February 21, 2002, 12:12 PM — Last year's wave of new virus attacks could be duplicated this year -- on wireless devices. "This is probably the future of all threats and viruses," said Leo Chan, product manager for Network Associates International (NAI) in Hong Kong.
Like their wireline cousins, wireless viruses can erase data or damage devices including mobile phones, personal digital assistants (PDAs), and laptops hooked up to wireless local area networks (WLANs). One of the first reported wireless viruses was aimed at the Palm OS, developed by Palm Computing Inc., and released in September, 2000. Subsequent viruses have been transmitted via short messaging service (SMS), and have targeted phones manufactured by Nokia Corp. and some SIM cards, said Chan.
"[Wireless viruses] are not so prevalent now because there are so many types of devices," Chan said, adding that in the future, the number of viruses and the rate of infection will increase due to cross-platform systems such as Java.
Early viruses have mirrored e-mail-based invaders. Received via SMS, the message asks the user to open it. Upon opening, the user's phone crashes, or the message is copied and sent to all mobile phone numbers stored in the user's phone book. Chan said that removing the viruses is not difficult for devices running on common operating systems, like Palm OS or Windows CE, but can be more problematic on mobile phones, which often use proprietary software.

** Dataset **
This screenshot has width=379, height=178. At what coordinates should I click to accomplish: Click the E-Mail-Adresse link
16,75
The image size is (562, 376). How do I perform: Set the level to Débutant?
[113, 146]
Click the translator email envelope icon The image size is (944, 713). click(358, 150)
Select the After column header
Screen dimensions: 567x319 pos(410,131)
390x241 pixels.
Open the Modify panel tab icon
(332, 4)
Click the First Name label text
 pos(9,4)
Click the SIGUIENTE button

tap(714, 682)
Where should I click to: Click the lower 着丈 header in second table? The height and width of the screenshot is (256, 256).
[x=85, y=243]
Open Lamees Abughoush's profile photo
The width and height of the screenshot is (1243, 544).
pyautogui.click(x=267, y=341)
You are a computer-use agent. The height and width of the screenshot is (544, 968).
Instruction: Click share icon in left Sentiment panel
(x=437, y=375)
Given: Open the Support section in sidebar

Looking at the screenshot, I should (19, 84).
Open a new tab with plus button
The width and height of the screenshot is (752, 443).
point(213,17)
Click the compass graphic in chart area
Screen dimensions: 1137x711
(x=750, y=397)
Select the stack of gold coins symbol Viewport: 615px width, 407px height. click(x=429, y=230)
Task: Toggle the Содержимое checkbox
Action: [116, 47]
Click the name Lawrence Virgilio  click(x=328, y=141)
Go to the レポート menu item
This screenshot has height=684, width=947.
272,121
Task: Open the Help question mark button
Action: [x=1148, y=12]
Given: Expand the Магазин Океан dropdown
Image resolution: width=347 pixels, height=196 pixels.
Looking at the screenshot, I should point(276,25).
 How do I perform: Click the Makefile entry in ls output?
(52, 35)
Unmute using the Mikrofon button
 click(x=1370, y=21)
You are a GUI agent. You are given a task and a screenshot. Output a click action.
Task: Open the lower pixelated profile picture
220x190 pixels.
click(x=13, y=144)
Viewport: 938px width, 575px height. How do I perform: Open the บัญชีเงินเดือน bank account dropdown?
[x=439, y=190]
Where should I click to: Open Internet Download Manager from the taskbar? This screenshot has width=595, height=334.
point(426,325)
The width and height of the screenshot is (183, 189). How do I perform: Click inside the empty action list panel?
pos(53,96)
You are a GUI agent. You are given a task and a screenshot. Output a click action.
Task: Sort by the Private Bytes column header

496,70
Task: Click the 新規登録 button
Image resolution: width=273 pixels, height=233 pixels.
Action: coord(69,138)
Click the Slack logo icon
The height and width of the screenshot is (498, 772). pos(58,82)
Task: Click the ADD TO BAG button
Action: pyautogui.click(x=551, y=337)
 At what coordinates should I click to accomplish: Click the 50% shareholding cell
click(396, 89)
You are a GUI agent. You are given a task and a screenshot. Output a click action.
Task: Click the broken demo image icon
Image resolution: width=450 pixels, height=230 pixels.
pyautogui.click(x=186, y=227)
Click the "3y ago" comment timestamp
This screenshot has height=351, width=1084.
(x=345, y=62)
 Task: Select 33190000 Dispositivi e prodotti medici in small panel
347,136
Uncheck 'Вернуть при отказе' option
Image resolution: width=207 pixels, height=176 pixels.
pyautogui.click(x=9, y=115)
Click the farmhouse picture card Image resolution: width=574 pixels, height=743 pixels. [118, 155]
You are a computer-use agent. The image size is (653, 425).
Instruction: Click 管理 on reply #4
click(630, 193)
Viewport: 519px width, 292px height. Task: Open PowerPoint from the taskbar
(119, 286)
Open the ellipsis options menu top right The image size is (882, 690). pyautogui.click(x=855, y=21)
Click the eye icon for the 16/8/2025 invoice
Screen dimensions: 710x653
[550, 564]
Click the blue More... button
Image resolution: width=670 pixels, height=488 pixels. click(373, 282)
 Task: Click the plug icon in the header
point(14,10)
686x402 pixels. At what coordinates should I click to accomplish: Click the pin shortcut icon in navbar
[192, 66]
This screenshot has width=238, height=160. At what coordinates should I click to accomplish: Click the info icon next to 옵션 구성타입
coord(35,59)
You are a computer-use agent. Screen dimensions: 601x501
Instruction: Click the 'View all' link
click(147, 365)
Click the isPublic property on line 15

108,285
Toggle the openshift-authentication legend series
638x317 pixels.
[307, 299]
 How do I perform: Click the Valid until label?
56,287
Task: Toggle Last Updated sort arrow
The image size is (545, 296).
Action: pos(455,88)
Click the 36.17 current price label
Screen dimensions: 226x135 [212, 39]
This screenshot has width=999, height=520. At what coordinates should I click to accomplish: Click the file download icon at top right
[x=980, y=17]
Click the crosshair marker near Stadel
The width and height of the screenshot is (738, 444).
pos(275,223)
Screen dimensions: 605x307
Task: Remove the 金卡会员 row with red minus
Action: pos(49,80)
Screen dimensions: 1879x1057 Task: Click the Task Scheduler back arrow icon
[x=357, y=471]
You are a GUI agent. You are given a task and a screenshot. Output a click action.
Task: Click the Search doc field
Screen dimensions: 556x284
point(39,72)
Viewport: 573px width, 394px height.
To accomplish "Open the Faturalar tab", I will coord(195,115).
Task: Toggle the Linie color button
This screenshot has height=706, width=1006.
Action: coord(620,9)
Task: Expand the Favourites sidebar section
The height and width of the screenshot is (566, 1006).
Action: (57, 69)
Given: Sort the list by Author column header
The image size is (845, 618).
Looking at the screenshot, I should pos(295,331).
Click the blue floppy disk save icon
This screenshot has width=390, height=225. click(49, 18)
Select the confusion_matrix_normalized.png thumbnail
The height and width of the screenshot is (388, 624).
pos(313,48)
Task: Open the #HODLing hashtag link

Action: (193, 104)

** What to do **
1. Rewrite the paragraph of the article on wireless viruses that begins "Early viruses have mirrored e-mail-based invaders" as a short list, keeping its main facts.
2. In the article on wireless viruses, what position does Leo Chan hold?
3. Continue the article on wireless viruses from the point where it stops.

** Answer set **
1.
- Early wireless viruses resemble e-mail-based ones.
- They arrive via SMS as a message asking the user to open it.
- Opening it crashes the phone or copies the message and sends it to every number in the phone book.
- Removal is not difficult on common operating systems like Palm OS or Windows CE.
- Removal can be harder on mobile phones, which often use proprietary software.

2. He is product manager for Network Associates International (NAI) in Hong Kong.

3.
Chan also expects the problem could compound itself as attacking these wireless devices could be particularly effective, said April Goostree, virus research manager at McAfee.com, because they are "applications that people don't associate with viruses."
"We have historically seen threats target the newest technologies" and these technologies should be no different, said Steve Trilling, senior director of research at Symantec Inc.'s Security Response.
Luckily, according to Goostree, "the solutions for all of these things are out there" in the form of antivirus software and personal firewalls. Unfortunately, many users either don't keep their software up-to-date, deactivate it or use it incorrectly, she said. "The tools are there, it's just a matter of getting people to use them," she said.
"I don't think it's of any greater concern than any other area," said David Sykes, director, northern Asia, Symantec Hong Kong Ltd., of the wireless threat. "The issue is user awareness," he added.